An important topography analises from STM data is given by a line scan, a 1D cut through the STM data. Instead of looking at the full 2D map, we’ll select a path (a line) across the surface and record how the signal changes along that path.

Tip

Why this is useful:

• It gives quantitative contrast between two features that look “bright” or “dim” in the map;

• It lets you measure lateral distances (e.g. defect–defect spacing, feature size).

• It helps identify whether an observed protrusion is really topographic (geometric height) or electronic (LDOS enhancement).

To compute linescans the users can follow input file below.

# -------------------------------------------------------------
# Calculation Options
# -------------------------------------------------------------
option.timeLimit       = 2
option.maxSCFiteration = 400
option.precision       = 'real-med'

# -------------------------------------------------------------
# Unit Settings
# -------------------------------------------------------------
units.length = 'Angstrom'
units.energy = 'eV'

# -------------------------------------------------------------
# Domain Settings (Lattice Vectors and Boundaries)
# -------------------------------------------------------------
domain.latvec = [
[   12.300000     0.000000     0.000000        ];
[   -6.150000    10.652112     0.000000        ];
[    0.000000     0.000000    20.000000        ];
]
domain.boundary = [1,1,2]
domain.lowres   = 0.3

# -------------------------------------------------------------
# Functional and LibXC Information
# -------------------------------------------------------------
functional.libxc = true % required for vdW
functional.list  = {'XC_GGA_X_OPTPBE_VDW','XC_GGA_C_OP_PBE'}

# -------------------------------------------------------------
# Atomic and Elemental Information
# -------------------------------------------------------------
element(1).species   = 'C'
element(1).path      = './pseudos/C_ONCV_PBE_DZP.mat'
element(2).species   = 'N'
element(2).path      = './pseudos/N_ONCV_PBE_DZP.mat'
atom.xyz             = 'ndg.xyz'

# ==============================================================
# ===================== STM-TERSOFF ============================
# ==============================================================

# -------------------------------------------------------------
# STM Calculation Input
# -------------------------------------------------------------
stm.ldos.in         = 'results/ndg_ldos'

# -------------------------------------------------------------
# General Calculation Information
# -------------------------------------------------------------
info.calculationType = 'stm-tersoff'
info.savepath        = 'results/ndg_stm-ls'
info.outfile         = 'ndg_stmls.out'

# -------------------------------------------------------------
# Scan mode
# -------------------------------------------------------------
stm.scanMode               = 'C'

# -------------------------------------------------------------
# Height mode selection
# -------------------------------------------------------------
stm.heightMode  = 1
stm.h           = 12.80

# -------------------------------------------------------------
# Geometric offset
# -------------------------------------------------------------
stm.zOffset     = 0

# -------------------------------------------------------------
# Contrast / percentile (used in cnt-I setpoint='percentile')

Data segment =>
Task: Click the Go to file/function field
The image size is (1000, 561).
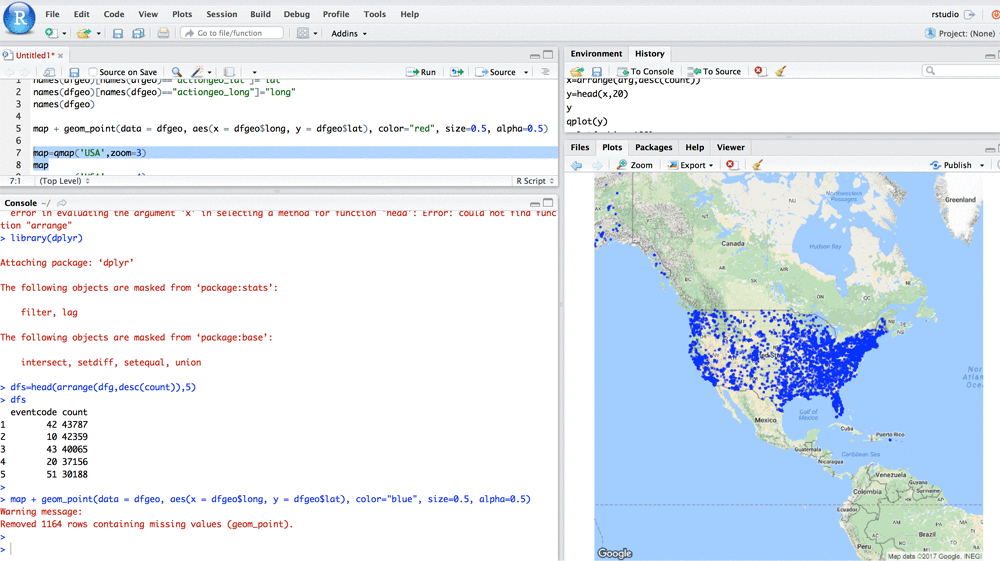Action: click(231, 33)
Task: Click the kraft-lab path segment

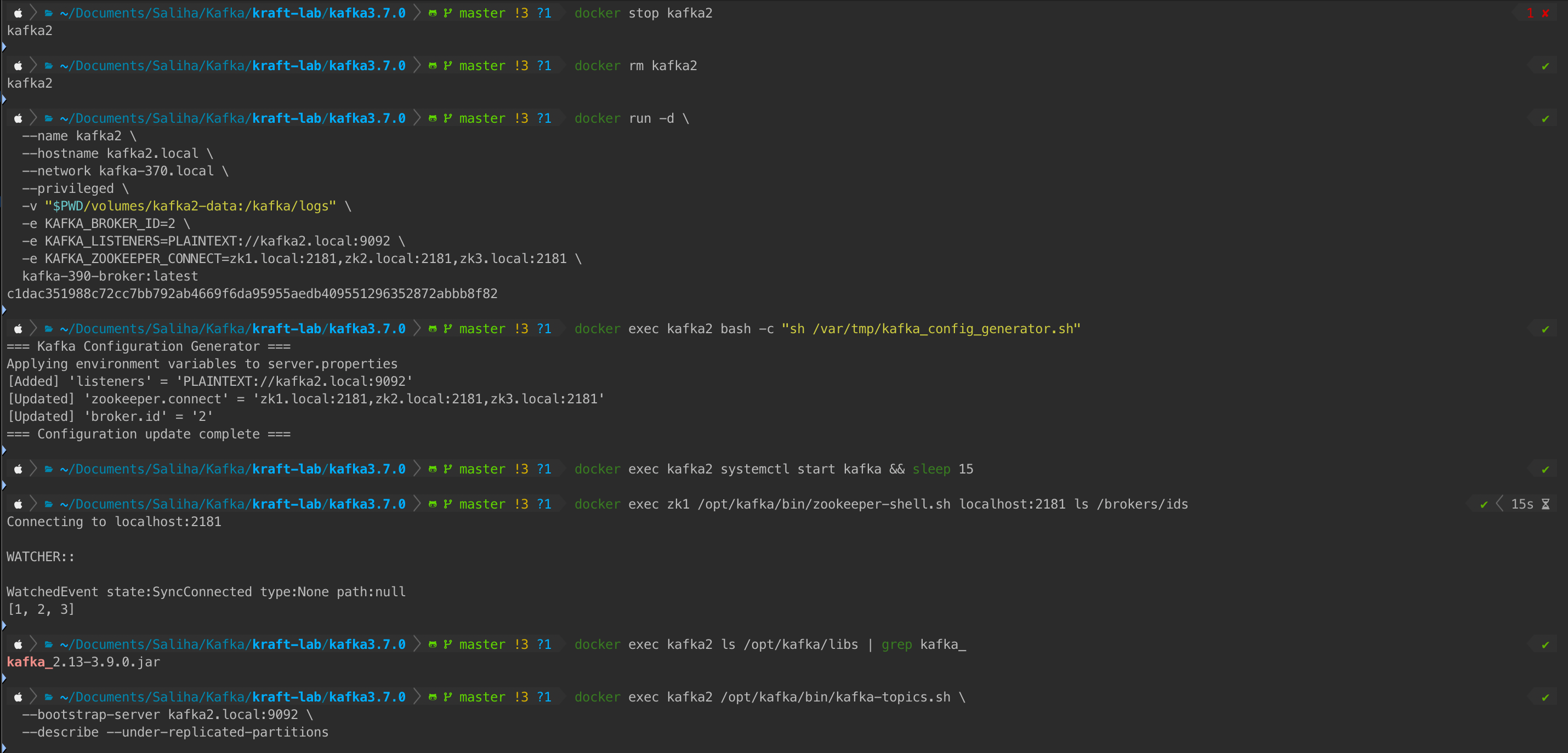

Instructions to follow => Can you copy the STM line-scan text verbatim, starting at "Why this is" and ending at "spacing, feature size)."?

Solution below =>
Why this is useful:

• It gives quantitative contrast between two features that look “bright” or “dim” in the map;

• It lets you measure lateral distances (e.g. defect–defect spacing, feature size).